Nearly 50 high school students are better educated in science and space after attending Central Washington University's Mars Rover Summer Camp this week.
Friday the camp wrapped up with campers launching rockets.
Over the last few days, the campers also built robots, went on field trips to the Museum of Flight in Seattle and learned what it takes to get to Mars.
"We designed the rockets we're launching here, so we launched our rockets," said Rowan Utzinger, a student from Ellensburg. "We also got to design and build Mars rovers and program them to collect the samples we were supposed to and I think that was the most difficult challenge," Utzinder added.
The camp was developed by Central physics professor Darci Snowden, who received a five-year, $150,000 grant from the Washington NASA Space Grant Consortium — “Ignite, Innovate, Inspire”—to encourage the next generation of students to study the science of space.
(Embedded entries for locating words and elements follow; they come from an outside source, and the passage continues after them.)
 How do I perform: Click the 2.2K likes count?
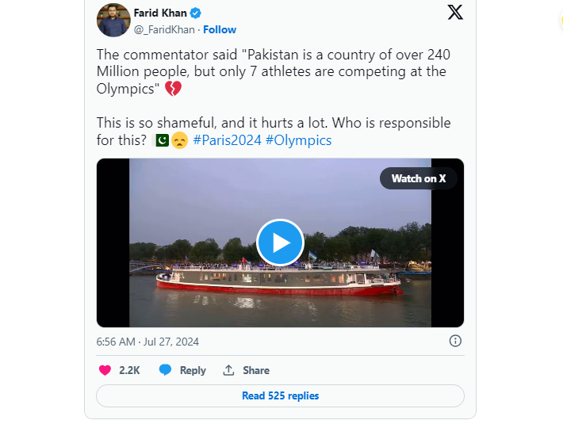pyautogui.click(x=129, y=370)
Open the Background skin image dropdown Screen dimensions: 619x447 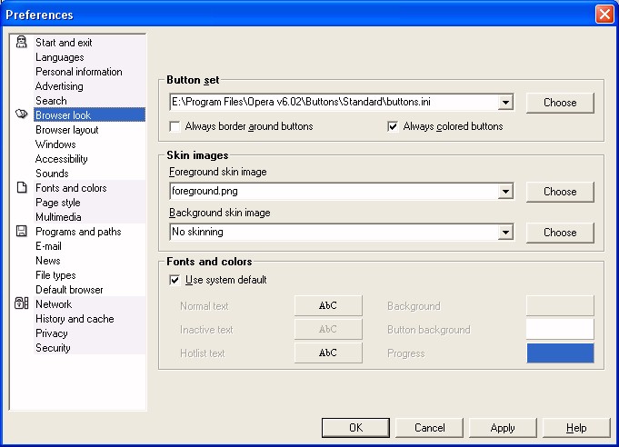click(x=505, y=233)
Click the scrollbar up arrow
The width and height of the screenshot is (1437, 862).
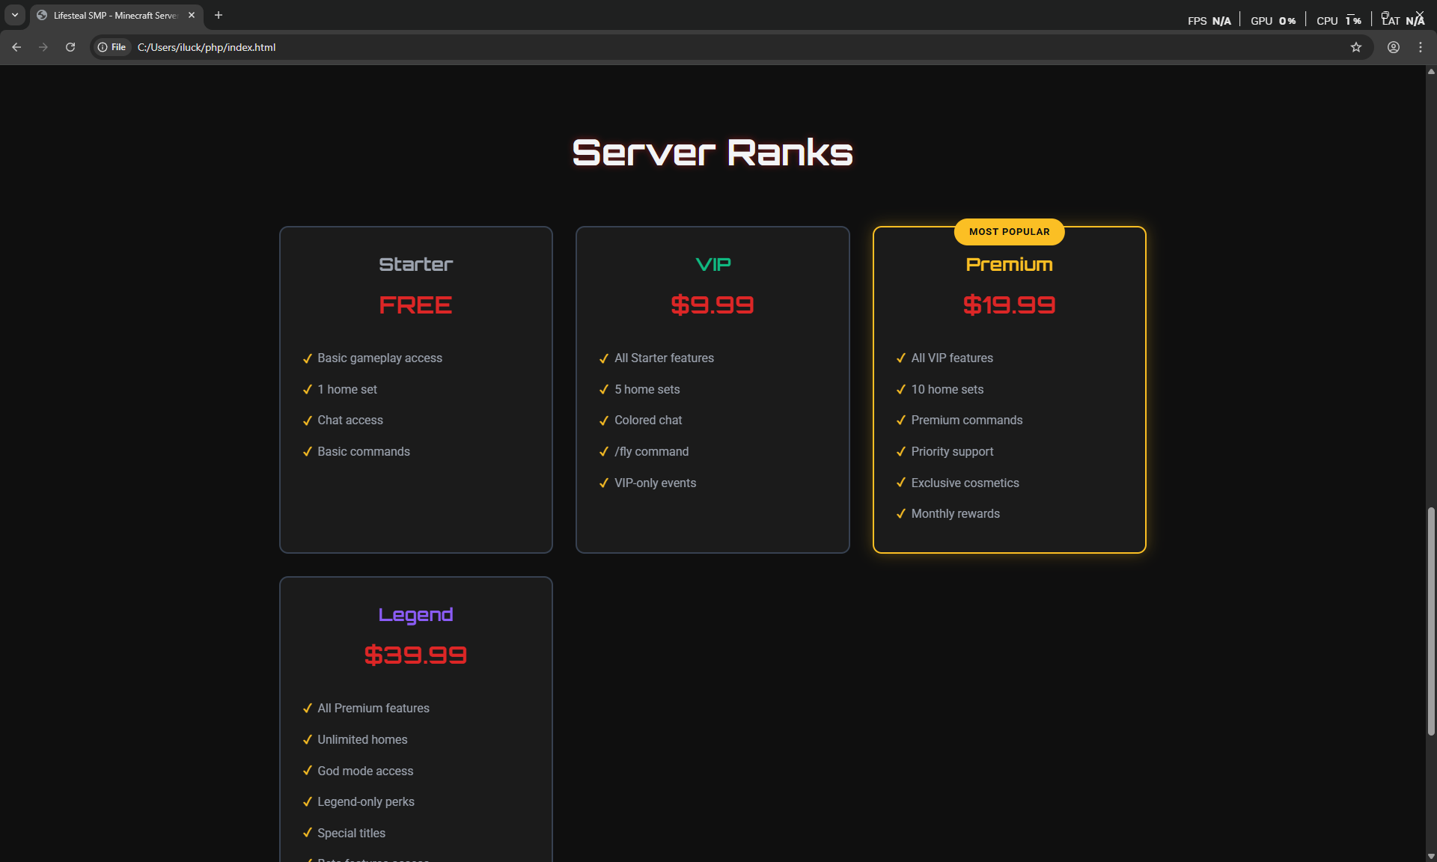(x=1430, y=72)
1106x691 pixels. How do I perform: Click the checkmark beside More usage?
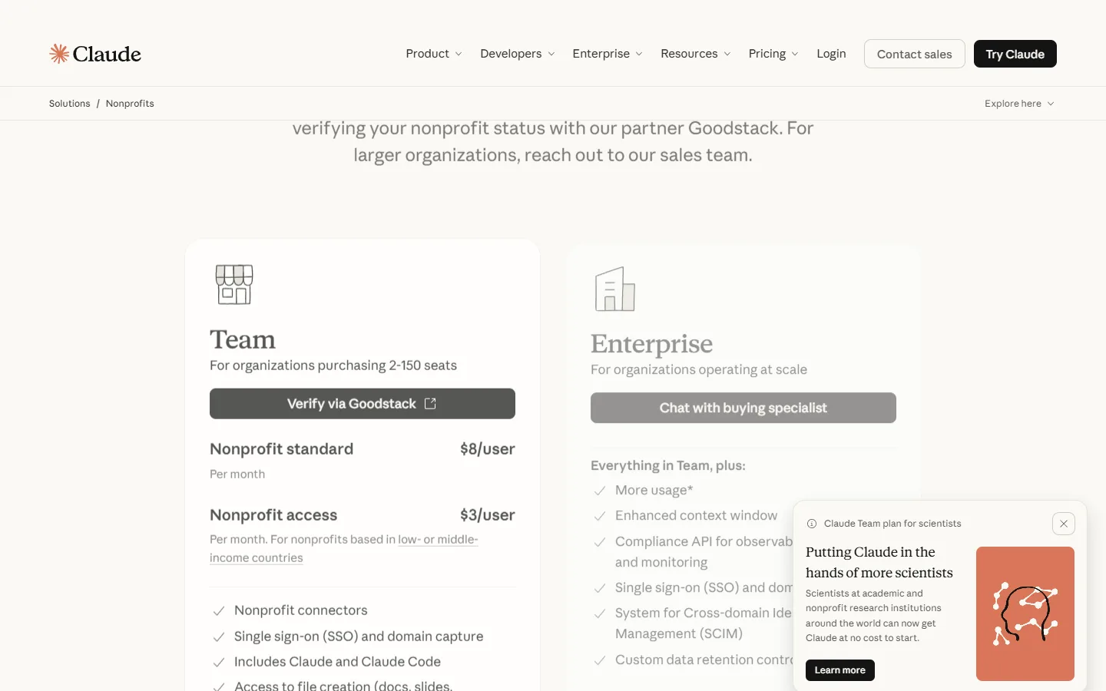pyautogui.click(x=600, y=491)
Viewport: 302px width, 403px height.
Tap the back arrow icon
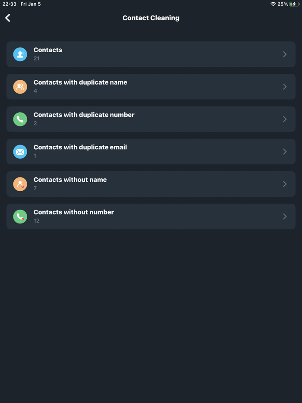point(7,18)
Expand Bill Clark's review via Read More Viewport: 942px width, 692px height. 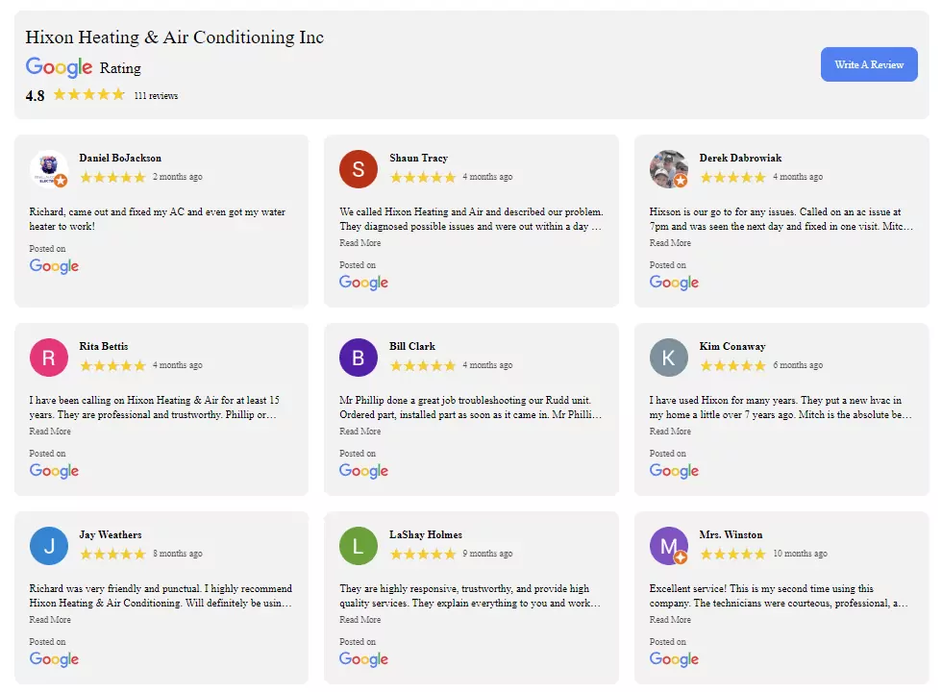[x=360, y=432]
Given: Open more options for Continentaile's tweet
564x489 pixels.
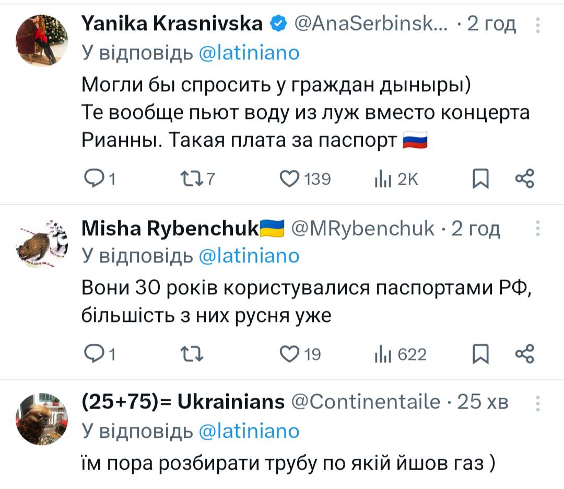Looking at the screenshot, I should coord(538,403).
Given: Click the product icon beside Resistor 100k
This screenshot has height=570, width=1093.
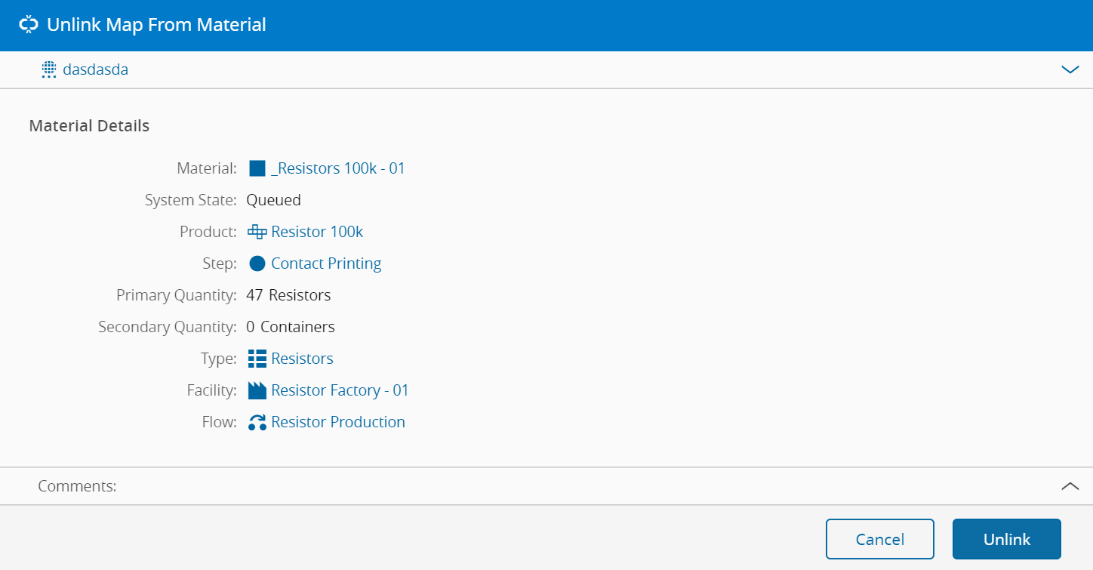Looking at the screenshot, I should (x=257, y=232).

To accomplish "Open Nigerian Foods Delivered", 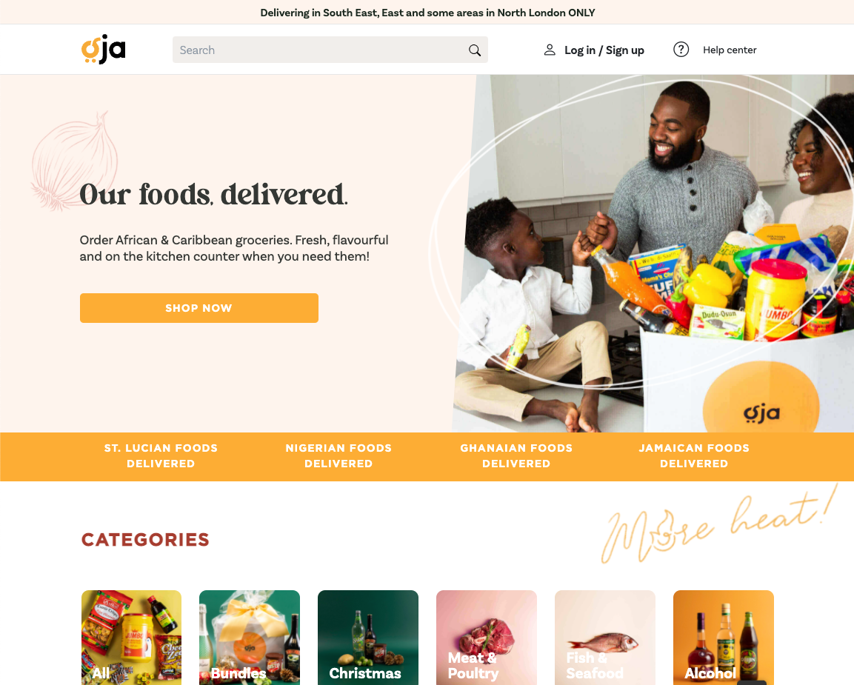I will (x=338, y=455).
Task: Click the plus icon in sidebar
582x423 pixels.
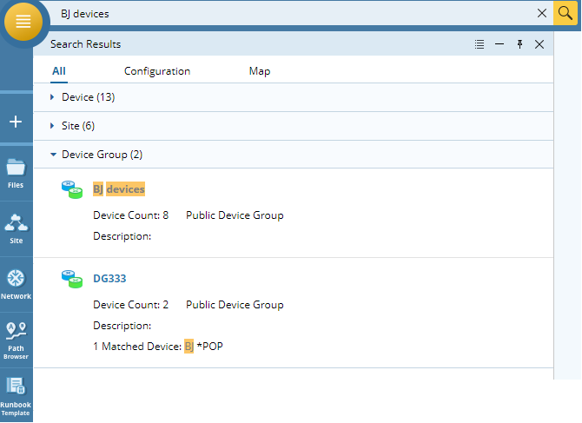Action: 16,122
“The point of the grant is to find students interested in STEM while they are young,” Snowden said. “We developed opportunities for them to stay engaged with and interested in science, such as science camps and rocket weekends.”
Snowden recalls the excitement of attending space camps when she was growing up and felt this would be an excellent way to get students involved. “Our activities are designed to engage a diverse community,” she added.
“The goal of the camp is to show students how cool science can be and to engage a diverse community using NASA missions and science, rockets, and robots,” Snowden reflected. “Hopefully, we will ignite some of the student’s passion for science and start them on a path that they’ve never imagined.”